Here is a link to the recipe I am currently working with. I have a working sheet but I have not written it up yet so I will just list my comments/recommendations.

1. This recipe is based on Peter Reinhart's  master recipe in "Whole Grain Breads". He uses what he calls the "epoxy method"-essentially a biga and soaker made separately and then mixed together in the final dough-same concept as using epoxy. Good book-consider a purchase or borrowing from the local library.

2.  I made the biga and soaker up in plastic gallon ziplocks the evening before I was going to assemble the bread. They are very wet and this allowed me to "massage" the doughs very well. I had the best gluten and starch development!.

3. I reduced the yeast in the last part from 1 tbsp. to 2 teaspoon. I like my bread to rise slower.

4. My next time making I will substitute my very active sourdough culture.
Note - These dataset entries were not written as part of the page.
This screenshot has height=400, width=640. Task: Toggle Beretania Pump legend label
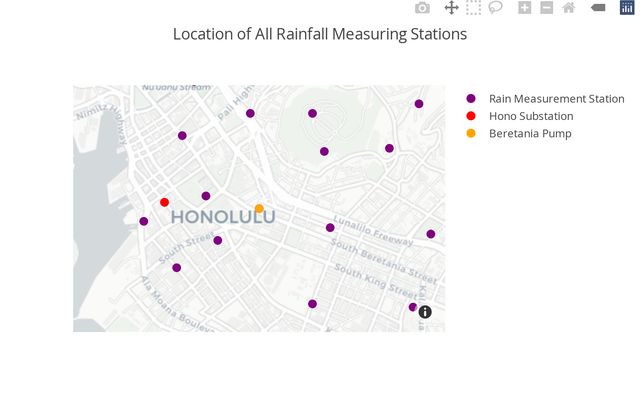[x=530, y=133]
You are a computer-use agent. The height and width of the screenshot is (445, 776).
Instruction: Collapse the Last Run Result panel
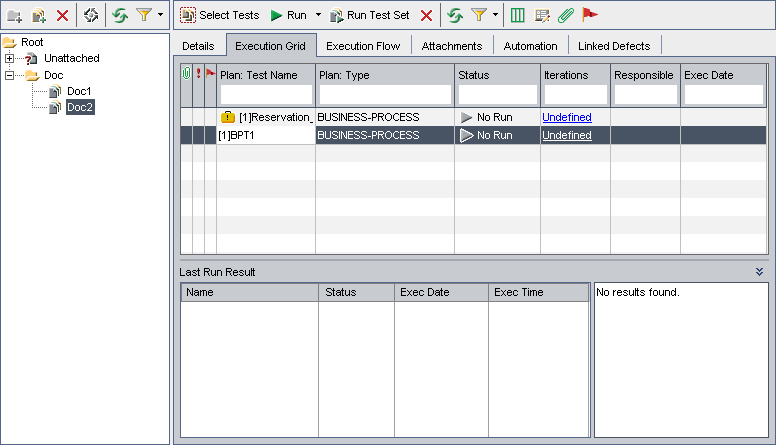click(759, 271)
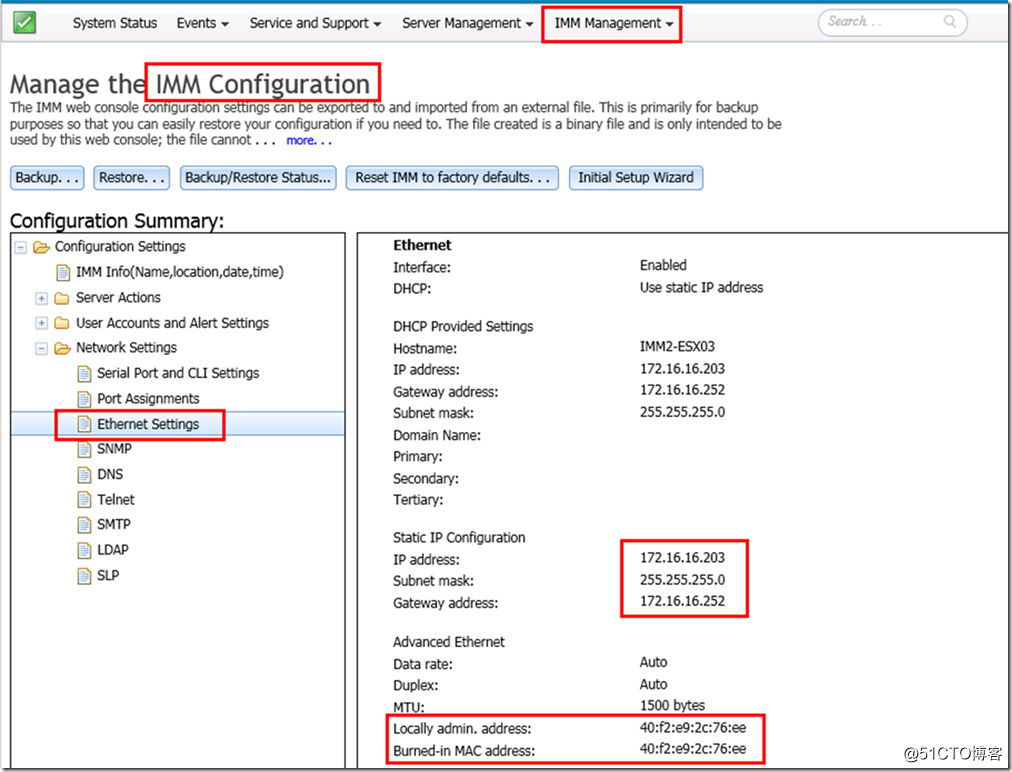Click the search magnifier icon
The image size is (1012, 772).
tap(949, 21)
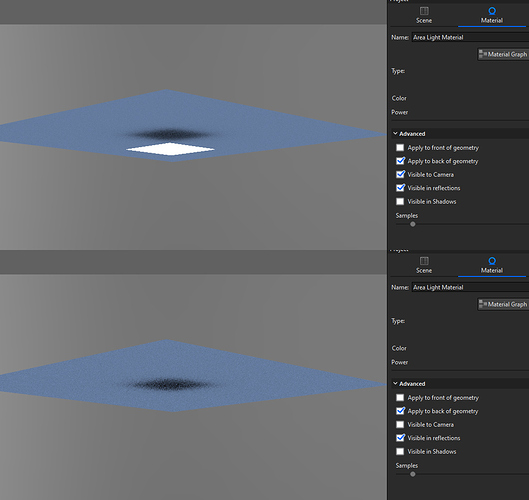The width and height of the screenshot is (529, 500).
Task: Enable Visible in Shadows in lower panel
Action: click(400, 451)
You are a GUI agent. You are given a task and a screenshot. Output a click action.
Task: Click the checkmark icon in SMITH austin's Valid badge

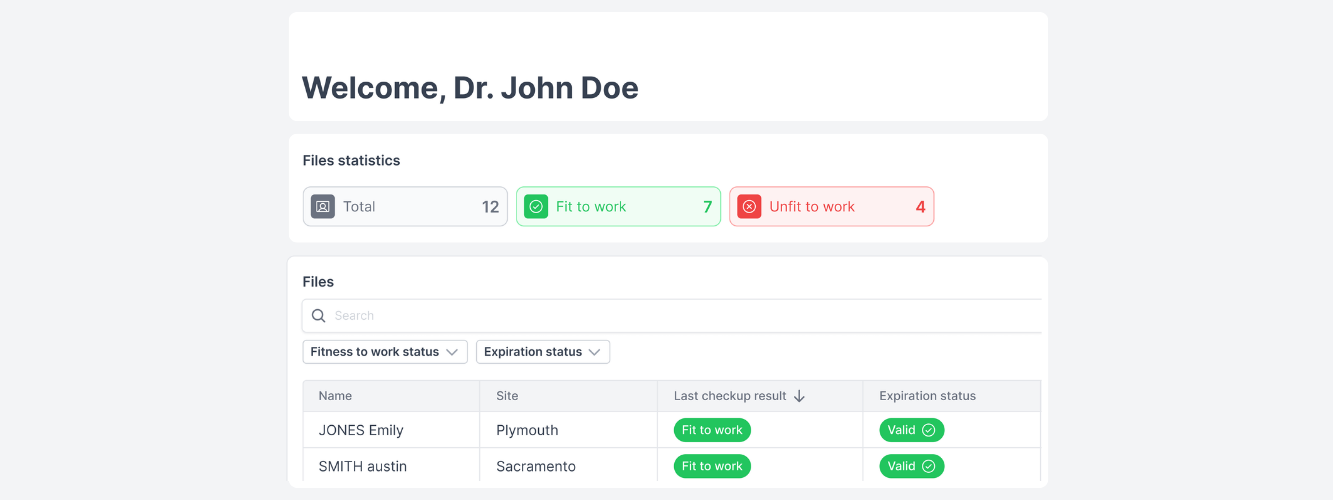point(928,466)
Be aware that SD yeast eats through fresh milled flour very quickly-I may chill the biga overnight to prevent it overdeveloping into a puddle of goo.

5. I used a kitchenaid mixer. This is a very sticky dough but don't add a lot of bench flour or you will end up with a brick. Handle it with damp (not wet) hands and a bench scraper.

6. This makes a moist, supple slightly dense bread. It is not prone to developing holes due to the coarseness of the flour and does best in a pan. BUT the taste is phenomenal. I have made it twice and I have gotten rave reviews.

 

I understand your desire to make bread by feel and you can do a learning curve that way. But it is more efficient (tho not as fun) to advance on the learning curve by first doing some measuring,weighing and tracking.  Some differences in how an ingredient or dough behaves are subtle but important and tracking gives you better feedback.

OTOH, I had a gifted baker (for white bread and cakes) in an uncle. He never measured a thing and came out with big, fluffy loaves (Army trained-produced volume but not much taste). However, he could not share that information with anyone else because he didn't understand what the ingredients did-he just knew how they felt. He couldn't make biscuits to save his soul and NEVER made rye or whole wheat. He didn't know how they were supposed to feel. If he tried to make rye, he would have added a ton of flour so it wasn't sticky and then we would have had rye bricks.

I make some of the best loaves on a whim without a recipe but often I am not able to repeat it. I also enjoy sharing recipes so you have to measure in some way. The important thing is to have fun when you bake and enjoy sharing what you learn. Keep asking questions. How do you think I got here?